Des militants chrétiens et LGBT se font face pendant la gay pride de Séoul en 2015 (photo : Simon Williams-Im).

Alors que les droits des personnes LGBT (lesbiennes, gays, bis, trans) progressent dans le monde, les États ultra modernisés d’Asie de l’est semblent prendre du retard. Dans l’opinion publique sud-coréenne, le fossé générationnel se fait de plus en plus grand. Si les génération les plus âgées refusent massivement d’accepter l’homosexualité,  considérant qu’il s’agit d’un mal venu de l’Occident, les plus jeunes militent pour plus de tolérance.

Par Nicolas BARANOWSKI

Interdire d’épouser une personne du même sexe est une violation « de la liberté des individus à se marier ». C’est la conclusion à laquelle est arrivée le 24 mai 2017 la Cour constitutionnelle de Taïwan.
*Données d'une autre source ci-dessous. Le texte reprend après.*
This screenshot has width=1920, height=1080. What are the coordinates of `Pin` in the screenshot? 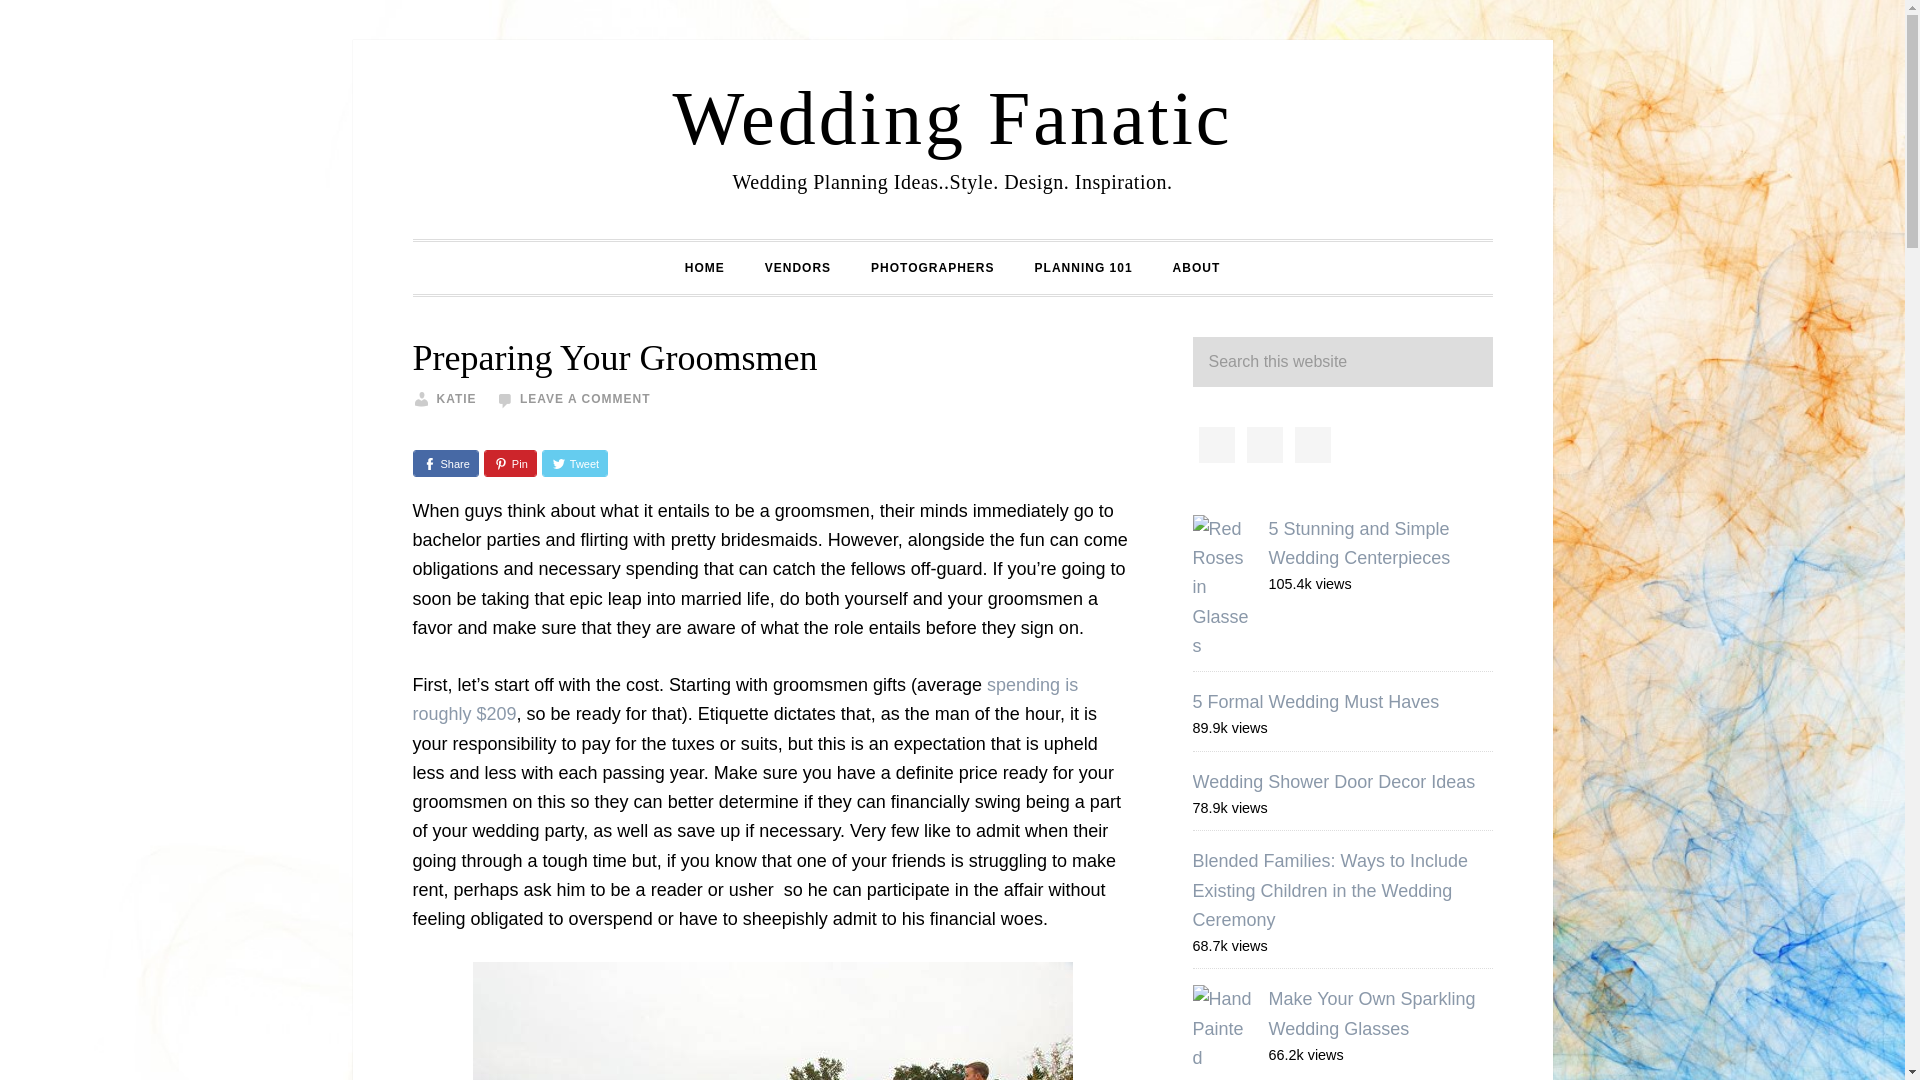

Une décision qui ouvre la voie à une légalisation du mariage entre personne du même sexe par le petit État. Il deviendrait alors le premier d’Asie à l’autoriser. Le même jour, en Corée du Sud, une cour militaire condamnait un capitaine à six mois de prison pour avoir eu des relations sexuelles avec certains de ses collègues masculins.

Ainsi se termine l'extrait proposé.